Ethos Appeals: White, married woman. Doesn't do manual labor. Pathos Appeals: Doesn't give a damn about her nails; apathetic, carefree indifference.
What tools are left, if not our technologies, our voices, our bodies, our spaces? To take away our tools is to take away our voices, to silence rhetorical choice, and to succumb to the overwhelming pressures of power. Instead, to circle back to the beginning, we “must ‘put in play,’ show up, transform and reverse the systems which quietly order us about,” and do so, in this moment, by the available means of persuasion.
(Assemblage by Mac Air lap top; photos by iPhone; motivation by Mr. Coffee)
Works Cited:
Aristotle. “Rhetoric.” The Rhetorical Tradition: Readings from Classical Times to the Present. 2nd Ed. Ed. Patricia Bizzell and Bruce Herzberg. New York: Bedford St. Martin’s, 2001. 179-240. Print.

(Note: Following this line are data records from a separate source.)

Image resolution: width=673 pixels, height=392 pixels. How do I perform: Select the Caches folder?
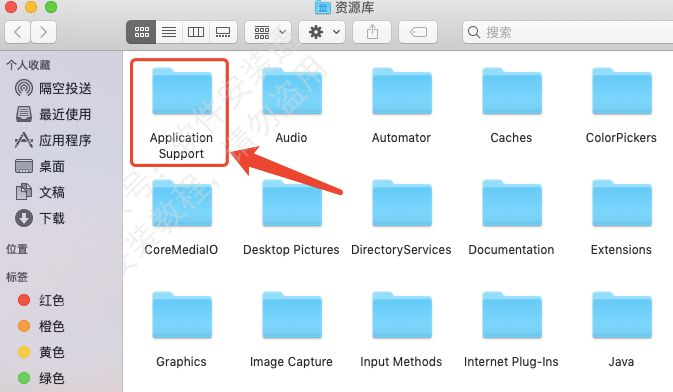pyautogui.click(x=511, y=106)
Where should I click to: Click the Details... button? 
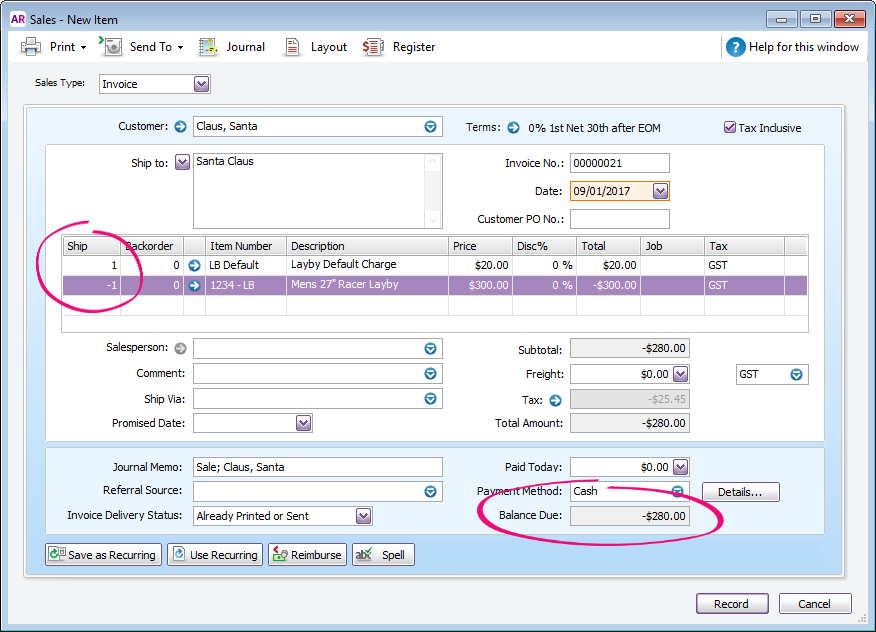[740, 492]
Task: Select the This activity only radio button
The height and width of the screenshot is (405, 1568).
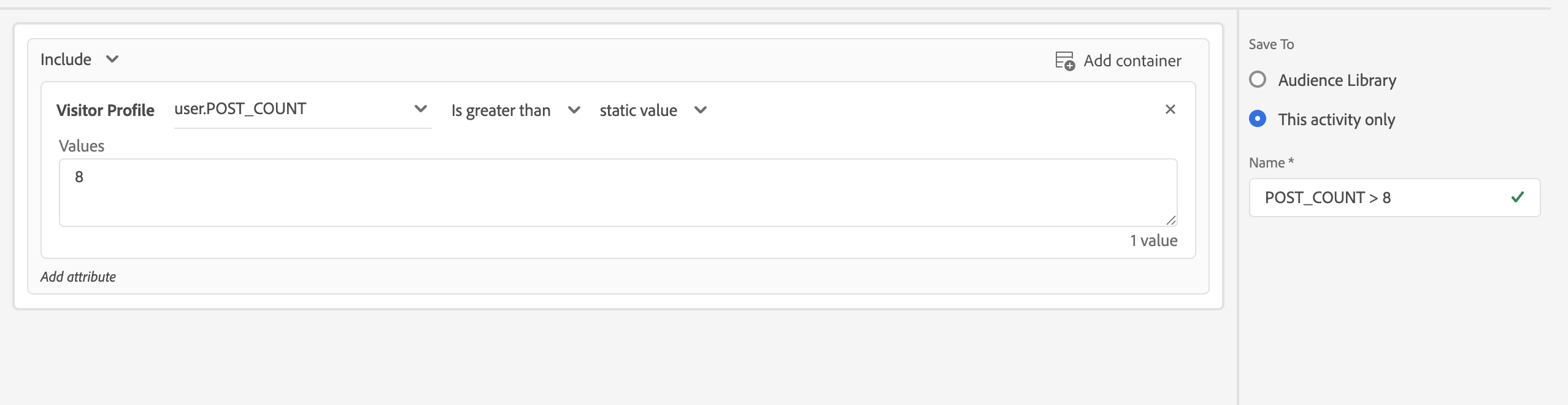Action: tap(1258, 118)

Butler, Judith. Gender Trouble: Feminism and the Subversion of Identity. New York: Routledge, 1990. Print.
Foucault, Michel. Ethics: Subjectivity and Truth. Essential Works of Foucault: Volume One. New York: New Press, 2006. Print.
—–. The History of Sexuality: Volume 1: An Introduction. Trans. Robert Hurley. NewYork: Vintage Books, 1990. Print.

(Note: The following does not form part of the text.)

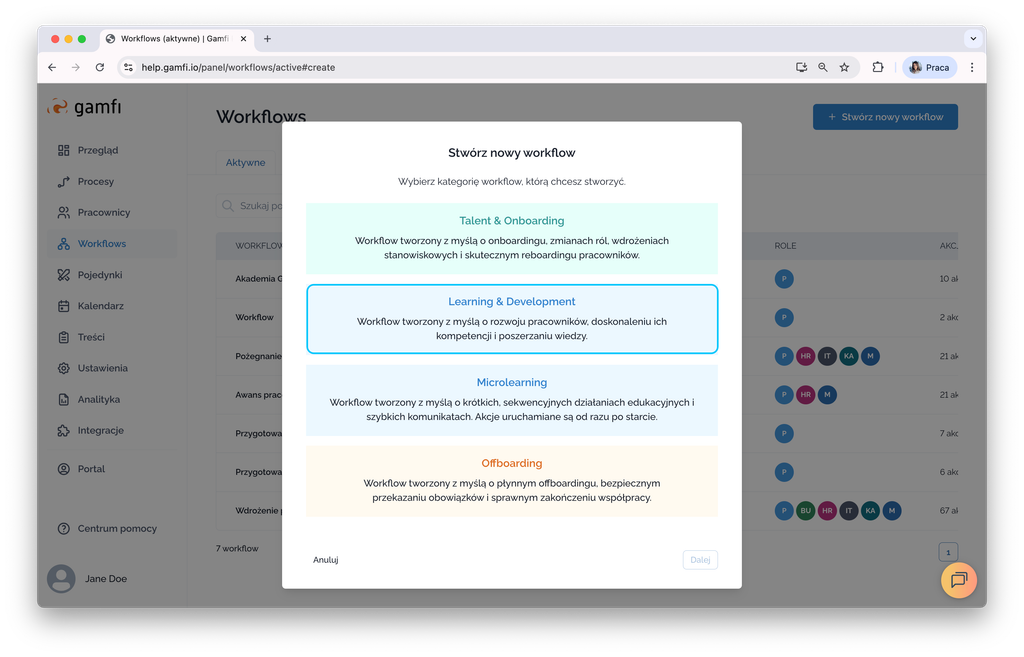Click the Przegląd dashboard icon in sidebar
The image size is (1024, 657).
[x=64, y=150]
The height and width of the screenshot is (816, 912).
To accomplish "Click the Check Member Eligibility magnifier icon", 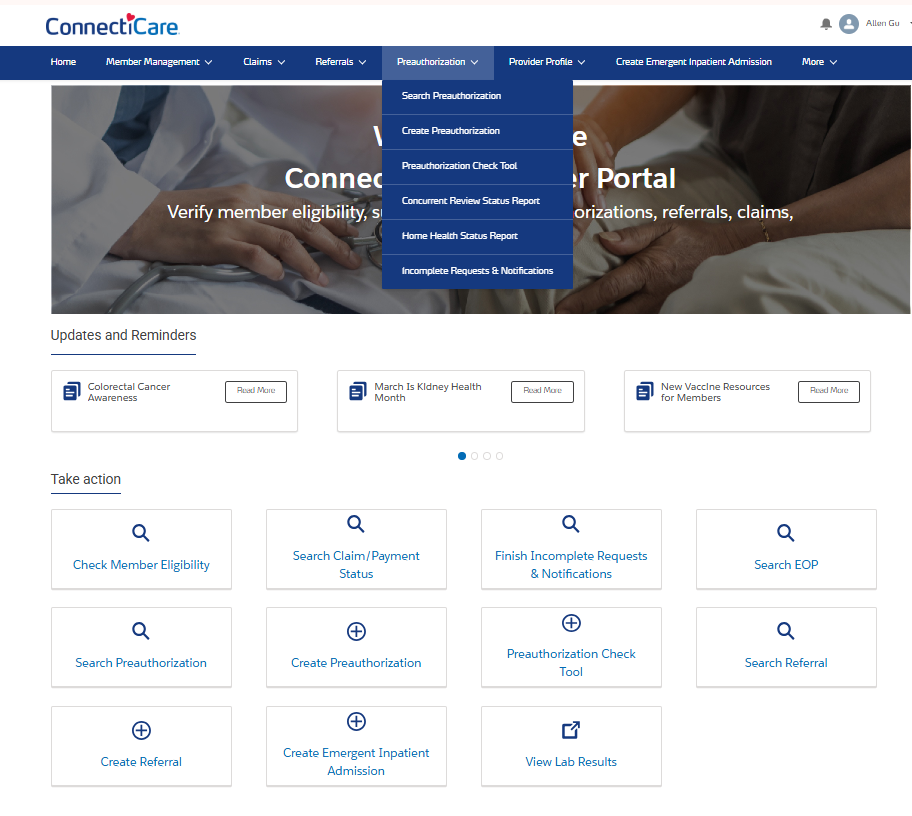I will pos(141,533).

Johnson-Eilola, Johndon and Stuart A. Selber. “Plagairism, Originality, Assemblage.” Computers and Composition 24 (2007): 375-403. Electronic Source.
Selfe, Cynthia L. and Richard J. Self, Jr. “The Politics of the Interface: Power and Its Exercise in Electronic Contact Zones.” CCC 45.4 (Dec 1994): 480-504. Print.
Sheridan, David M., Jim Ridolfo, and Anthony J. Michel. “The Available Means of Persuasion: Mapping a Theory and Pedagogy of Multimodal Public Rhetoric.” Jac 25.4 (2005): 803-844. Print.
Wysocki, Frances Anne. “With Eyes That Think, and Compose, and Think: On Visual Rhetoric.” Teaching Writing with Computers: An Introduction. Ed. Pamela Takayoshi and Brian Huot. Boston: Houghton-Mifflin, 2002: 182-201. Print.